Israel will negotiate with Mahmoud Abbas and Salam Fayyad - or their
replacements if they resign - but not with Hamas, which has to this day
not abandoned its ambition to destroy Israel. According to the Hamas
covenant, the land currently occupied by Israel belongs not to the
Palestinians, nor to the Arabs, but to every Muslim around the world,
which is why no Muslim - whether he is a king or a president - has the
right to relinquish even an inch of that territory.
Israel desires peace, but a peace that will ensure security. If the
Palestinians come to the table, Israel will negotiate immediately.
Regarding Iran's nuclear ambitions, the time has come to make decisions
and take action.
The dithering of the international community, which continues to beg the
Iranians to accept its offers, has merely enabled the Iranians to buy time.
The world no longer believes that a nuclear Iran is Israel's problem alone,
and indeed this may boost President Obama's efforts to reach a
consensus for tough sanctions. It is also true that Iran's high-volume trade
with the United States, the European Union, Canada, Australia, Japan,
and others makes it vulnerable to such sanctions. But Iran will never
abandon its ambitions to obtain nuclear weapons. To wait for a Security
Council resolution, therefore, is a waste of time. Russia and China, for
one thing, are not likely to impose real sanctions. Energy-hungry China
has signed a $75 billion oil contract with Iran.
Yet quite apart from its nuclear ambitions, Iran seeks to exert pressure on
regimes within the Middle East, and eventually to control the whole
region. A newly reinvigorated Hizbullah remains the long arm of Iran.

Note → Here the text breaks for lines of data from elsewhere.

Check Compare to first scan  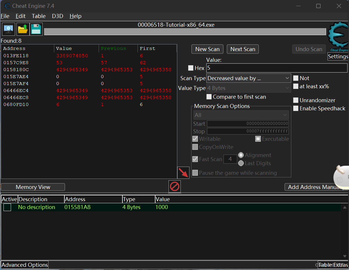(x=209, y=97)
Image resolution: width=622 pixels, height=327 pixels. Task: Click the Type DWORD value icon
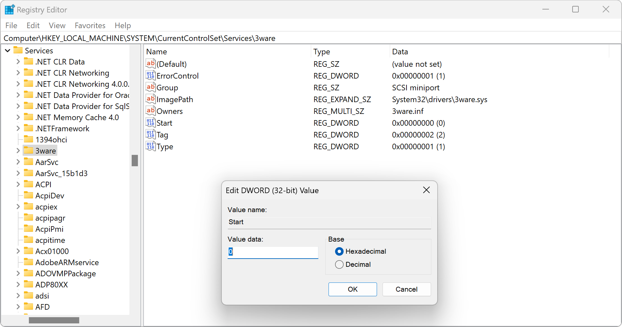[x=150, y=146]
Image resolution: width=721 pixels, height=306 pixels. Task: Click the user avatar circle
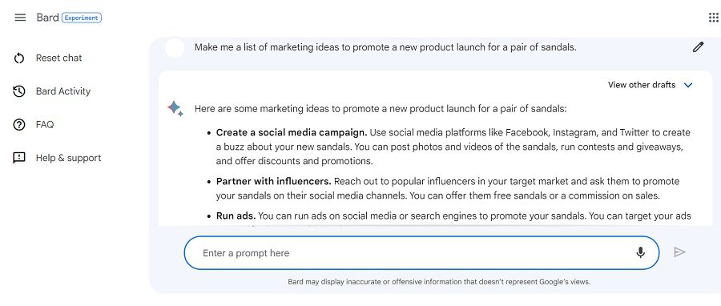[x=175, y=48]
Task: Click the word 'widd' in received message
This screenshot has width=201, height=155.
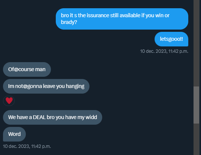Action: tap(91, 117)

Hizbullah is now estimated to have 40,000 to 50,000 missiles with a much
longer range than it deployed during the Second Lebanon War in 2006.

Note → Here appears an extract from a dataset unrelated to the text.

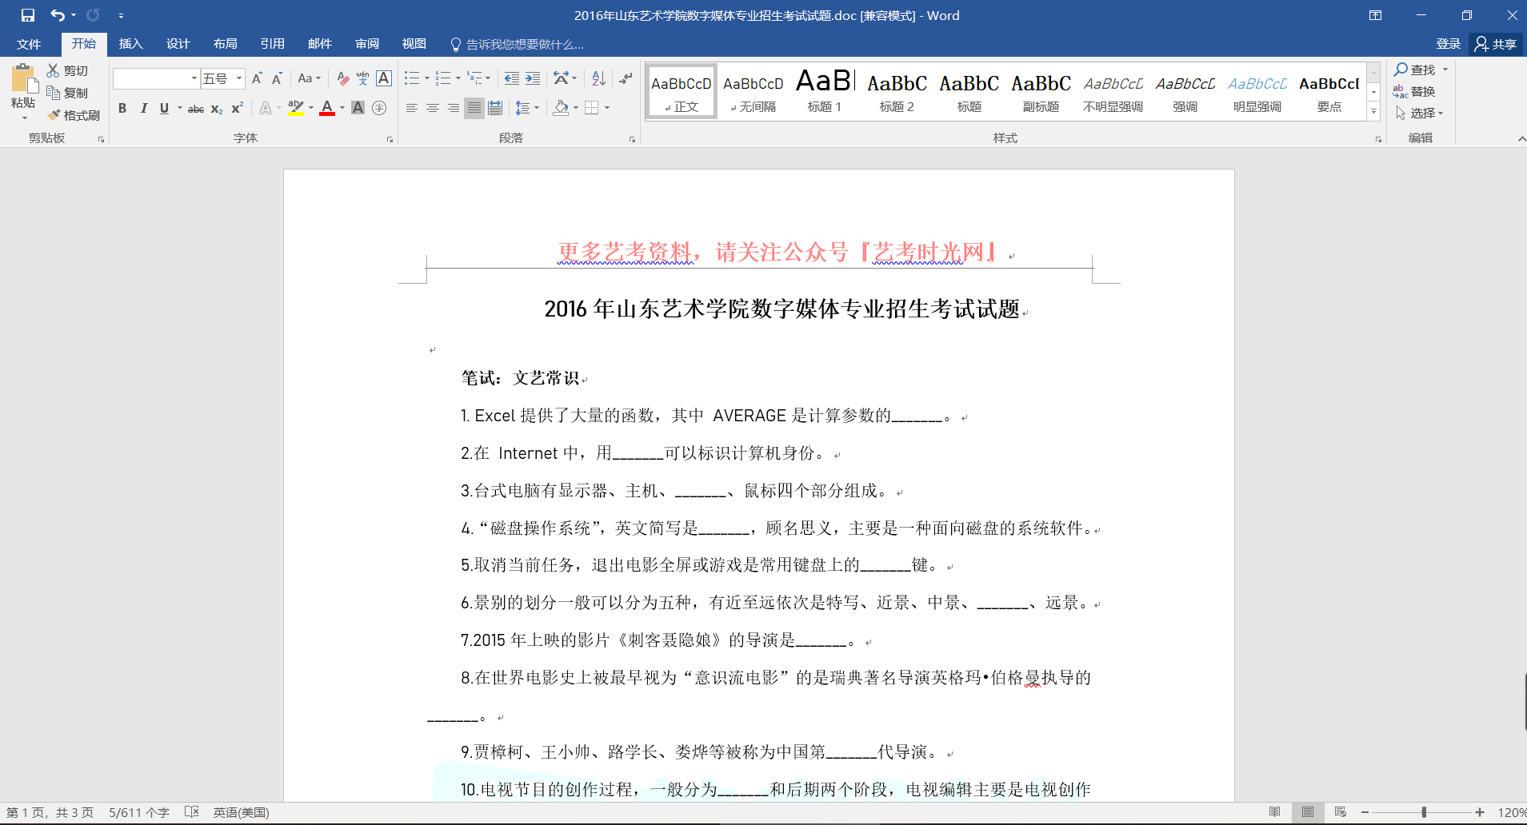Click the Sort icon in the paragraph group

point(598,78)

Hizbullah leader Hassan Nasrallah recently claimed that his militia has
missiles that put all of Israeli territory within range. IDF Chief of Staff Gabi
Ashkenazi admitted that Hizbullah now has missiles with a range of 300
kilometers, or 200 miles. Weapons smuggling from Iran and Syria to
Lebanon continues through Syria's Damascus airport and Latakia seaport
in blatant violation of UN Resolution 1701. UNIFIL is doing little, if
anything, to stem the flow of weapons.
Conclusion
We have in some respects already narrowed the gaps between Israel and
individual Arab countries. Egypt and Jordan have embassies in Israel, and
Israel has a significant natural gas agreement with Egypt. I have met the
foreign ministers of Pakistan and Indonesia and others from the Gulf
States and North Africa. I visited Tunisia - the first visit of an Israeli
minister to arrive in an Israeli airplane - as well as Turkey, Mauritania, and
other countries that cannot yet be revealed. Despite the region's many
dangers, I hope that through judicious negotiations, responsible
leadership, and deft diplomacy, Israel can in the coming years do even
more to foster regional cooperation.